Demos un paso adelante y veamos sus orígenes y causas. La Ley 100 divide las patologías del ser humano en origen laboral u origen común, creando atención diferenciada por EPS y ARP, desconociendo que muchas enfermedades tienen componentes mixtos, y que el ser humano no se puede dividir en una “mano profesional” y un “hombro común” o columna lumbar profesional y cervical común, como es lo que está sucediendo. Dicha ley otorga más beneficios económicos a quien sufre una enfermedad profesional que a quien la sufre como origen común. Aunado a esto la realidad del desempleo, la dificultad en generar ingresos económicos y el temor a no poder satisfacer una necesidad esencial para sí mismo y familia, como es el sustento diario, abonan el terreno para que estas conductas se den. Pone finalmente su granito de arena en los orígenes, la empresa que quiere trabajadores sin ningún tipo de restricción y que despide al menor  inconveniente de salud.

Desde el punto de vista individual, las definiciones mencionadas nos muestran dos grandes grupos de seres, aquellos en que la situación sucede en forma inconsciente y los que son conscientes. Los primeros por temores psicológicos profundos, los segundos malintencionados, pervertidos sus valores. Las ganancias pueden ser del siguiente orden: prolongar incapacidades por largos periodos de tiempo; posibilidad de ocuparse en otras labores remuneradas mientras están en incapacidad; lograr reubicación laboral en cargos de menor exigencia física o donde se sienten mas a gusto, quitando el estrés del cargo original; mayores indemnizaciones por “aumento” de las secuelas; pensionarse más tempranamente. Reitero, algunos casos son dados por mecanismos totalmente inconscientes, cuadros del orden psiquiátrico, psicosomático, no voluntarios, en los cuales la persona no reconoce lo que sucede, mientras que en otros si observamos mala intención.

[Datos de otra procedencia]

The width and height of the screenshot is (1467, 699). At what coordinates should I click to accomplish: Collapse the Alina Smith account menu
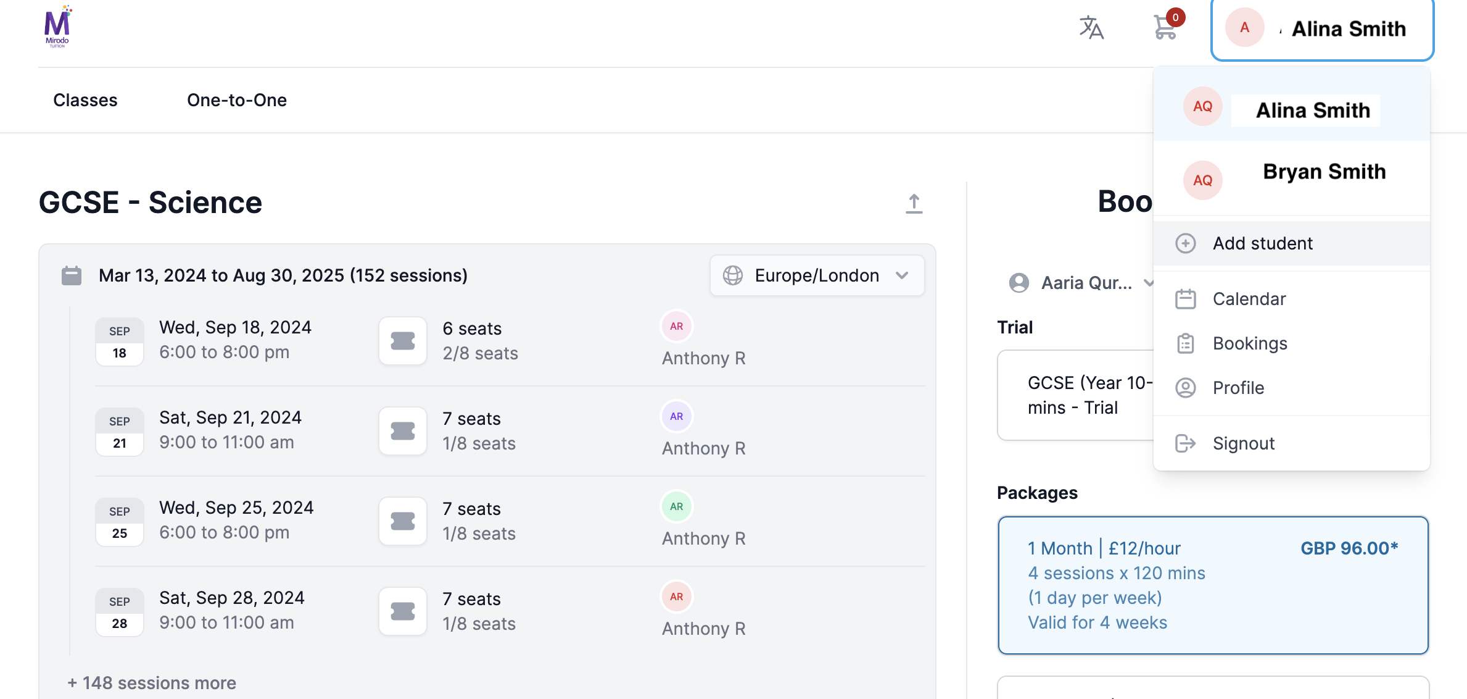click(x=1322, y=29)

Las repercusiones económicas, emocionales, sociales son enormes. Solo por mencionar algunas de ellas: la pérdida de capacidad productiva a edades de personas en plena forma; el requerimiento de familiares para suplir roles del trabajador; la congestión y mal uso de los recursos para la salud. Es nuestro deber como médicos, detectar estos hechos y ayudar a salir adelante a empresa, trabajador, familia y sociedad.

¿Qué aprendemos de estos hechos? Los pacientes pueden aprender a hacer valer sus derechos y a ejercer sus deberes, sin necesidad de conductas que se salen de la ética y la honestidad. Los médicos podemos aprender a proporcionar una atención completa, integral, al tiempo que se es firme en las prescripciones, ajustadas a una realidad médica, clínica y aprender a escuchar no solo el cuadro clínico, sino las situaciones de vida que rodean a la persona. Las empresas pueden aprender que las capacidades del ser humano son múltiples, cuando se siente apoyado, seguro, así como que la responsabilidad social comienza por casa. Las entidades de salud pueden aprender a ser eficientes, proactivas, a recuperar la rehabilitación como medio para potenciar al ser humano. El sistema de seguridad social de Colombia puede subsanar el error de haber dividido el sistema y crear uno integrado, con iguales beneficios para todos los colombianos, que en últimas somos todos los que aportamos y contribuimos al desarrollo del país.

Ayudemos a transformar lo que es un signo más de la alteración en los valores sociales, la ganancia personal a toda costa. Recordemos que el  bien común es primario sobre los individuales y que como ciudadanos tenemos no solo derechos, sino también, deberes.